Though not a documentary, also newly out and of related historical interest is Little Orphant Annie, a film restoration by Eric Grayson. Everybody knows of the character Little Orphan Annie, whether through James Whitcomb Riley’s original 1885 poem, the long-running comic strip which debuted in 1924, the radio and film adaptions of the 1930s, the smash-hit Broadway musical from 1977, or its three subsequent film adaptions, the most recent in 2014.
Grayson, a film historian and preservationist, has painstakingly restored Little Orphant Annie from five different prints, making this release the longest version of the 1918 film ever commercially available. It also recreates the tints that were seen in the now-lost 35mm nitrate print. It’s a beauty.
Notably, this silent film represents the character’s earliest cinematic incarnation. Full of vanished Americana as well as striking dreamlike imagery, this entertaining film features the earliest surviving appearance by actress Colleen Moore (one of the biggest stars of the 1920s) as Annie, as well as a rare screen appearance by the once popular poet who started it all (Riley died two years before the film was released).

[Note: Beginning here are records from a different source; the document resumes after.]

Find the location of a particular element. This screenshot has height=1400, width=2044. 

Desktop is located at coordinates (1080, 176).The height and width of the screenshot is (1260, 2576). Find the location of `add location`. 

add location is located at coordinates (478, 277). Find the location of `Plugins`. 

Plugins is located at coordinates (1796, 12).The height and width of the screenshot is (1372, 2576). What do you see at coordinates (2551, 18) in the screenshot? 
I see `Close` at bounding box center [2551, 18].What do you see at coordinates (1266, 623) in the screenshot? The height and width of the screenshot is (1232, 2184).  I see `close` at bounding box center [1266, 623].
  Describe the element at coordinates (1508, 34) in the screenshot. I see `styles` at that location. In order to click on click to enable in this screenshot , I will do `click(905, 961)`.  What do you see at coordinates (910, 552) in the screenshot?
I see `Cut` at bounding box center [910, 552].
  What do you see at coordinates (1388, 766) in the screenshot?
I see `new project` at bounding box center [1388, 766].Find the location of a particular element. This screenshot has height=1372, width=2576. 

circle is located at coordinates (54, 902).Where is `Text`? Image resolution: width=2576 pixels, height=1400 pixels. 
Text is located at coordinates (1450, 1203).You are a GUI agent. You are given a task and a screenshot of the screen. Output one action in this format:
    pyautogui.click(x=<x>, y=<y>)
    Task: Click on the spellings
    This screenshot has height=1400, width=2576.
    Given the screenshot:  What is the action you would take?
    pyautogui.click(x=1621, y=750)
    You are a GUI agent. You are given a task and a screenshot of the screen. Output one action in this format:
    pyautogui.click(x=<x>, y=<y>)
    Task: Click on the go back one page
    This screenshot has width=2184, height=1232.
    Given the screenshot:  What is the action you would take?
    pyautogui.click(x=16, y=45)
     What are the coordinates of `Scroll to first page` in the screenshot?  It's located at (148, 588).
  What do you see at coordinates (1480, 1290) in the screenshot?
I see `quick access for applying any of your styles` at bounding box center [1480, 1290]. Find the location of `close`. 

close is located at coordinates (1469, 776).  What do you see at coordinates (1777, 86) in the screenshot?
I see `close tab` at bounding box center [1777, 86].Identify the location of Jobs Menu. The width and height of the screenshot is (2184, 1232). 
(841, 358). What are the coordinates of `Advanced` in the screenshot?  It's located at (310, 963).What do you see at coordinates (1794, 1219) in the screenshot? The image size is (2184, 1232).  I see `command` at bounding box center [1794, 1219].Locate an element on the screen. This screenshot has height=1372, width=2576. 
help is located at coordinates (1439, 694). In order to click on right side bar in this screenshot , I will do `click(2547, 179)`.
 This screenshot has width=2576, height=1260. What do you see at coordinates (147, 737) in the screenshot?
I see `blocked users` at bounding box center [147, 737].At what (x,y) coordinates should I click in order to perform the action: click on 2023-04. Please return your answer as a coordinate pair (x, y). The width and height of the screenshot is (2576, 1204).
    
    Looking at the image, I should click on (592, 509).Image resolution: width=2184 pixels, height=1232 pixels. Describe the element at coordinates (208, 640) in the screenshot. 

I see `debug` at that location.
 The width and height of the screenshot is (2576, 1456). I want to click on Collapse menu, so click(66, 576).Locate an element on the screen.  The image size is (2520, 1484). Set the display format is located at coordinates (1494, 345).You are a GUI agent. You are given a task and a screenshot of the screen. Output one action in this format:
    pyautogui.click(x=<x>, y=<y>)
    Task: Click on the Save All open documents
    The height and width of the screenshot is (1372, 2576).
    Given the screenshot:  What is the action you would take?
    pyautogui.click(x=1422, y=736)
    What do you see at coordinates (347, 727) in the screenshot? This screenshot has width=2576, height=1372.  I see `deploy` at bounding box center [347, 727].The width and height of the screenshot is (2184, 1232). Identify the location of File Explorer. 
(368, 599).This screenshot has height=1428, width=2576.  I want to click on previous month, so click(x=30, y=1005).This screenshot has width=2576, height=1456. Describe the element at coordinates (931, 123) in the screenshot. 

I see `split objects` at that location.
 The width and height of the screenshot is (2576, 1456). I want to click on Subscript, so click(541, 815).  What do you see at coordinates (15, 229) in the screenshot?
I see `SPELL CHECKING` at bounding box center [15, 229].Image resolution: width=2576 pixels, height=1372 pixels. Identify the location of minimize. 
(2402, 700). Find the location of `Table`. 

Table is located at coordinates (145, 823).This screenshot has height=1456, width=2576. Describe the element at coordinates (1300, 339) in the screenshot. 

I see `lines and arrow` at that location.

This crowd-funded project includes a number of special documentary features, among them a valuable booklet essay and commentary track by Moore biographer Jeff Codori, notes on the restoration and a commentary by Grayson, a behind-the-scenes featurette from the restoration premiere, and more. This worthwhile disc is one that silent film buffs, Little Orphan Annie collectors, and those interested in children’s literature will want to get. It’s a hoot.
Next year looks to be as promising as this for silent film documentaries. Among the works set for completion in 2018 is Charlotte Siller’s Documentary of a Lost Girl, a film that uses newly uncovered archival materials, interviews with surviving friends, and location shoots to reveal the life—away from the camera—of film icon Louise Brooks. There is also a documentary about Alice Guy-Blaché, the first female film director, in the works. It is called Be Natural: The Untold Story of Alice Guy-Blache. I am looking forward to both.
Thomas Gladysz has been writing about early film for more than 20 years. His work has appeared in the San Francisco Chronicle and Classic Images, and in programs for the San Francisco Silent Film Festival, Telluride, Ebertfest, Syracuse Cinefest and others. He is also the author of three books on the films of Louise Brooks, including Beggars of Life: A Companion to the 1928 Film.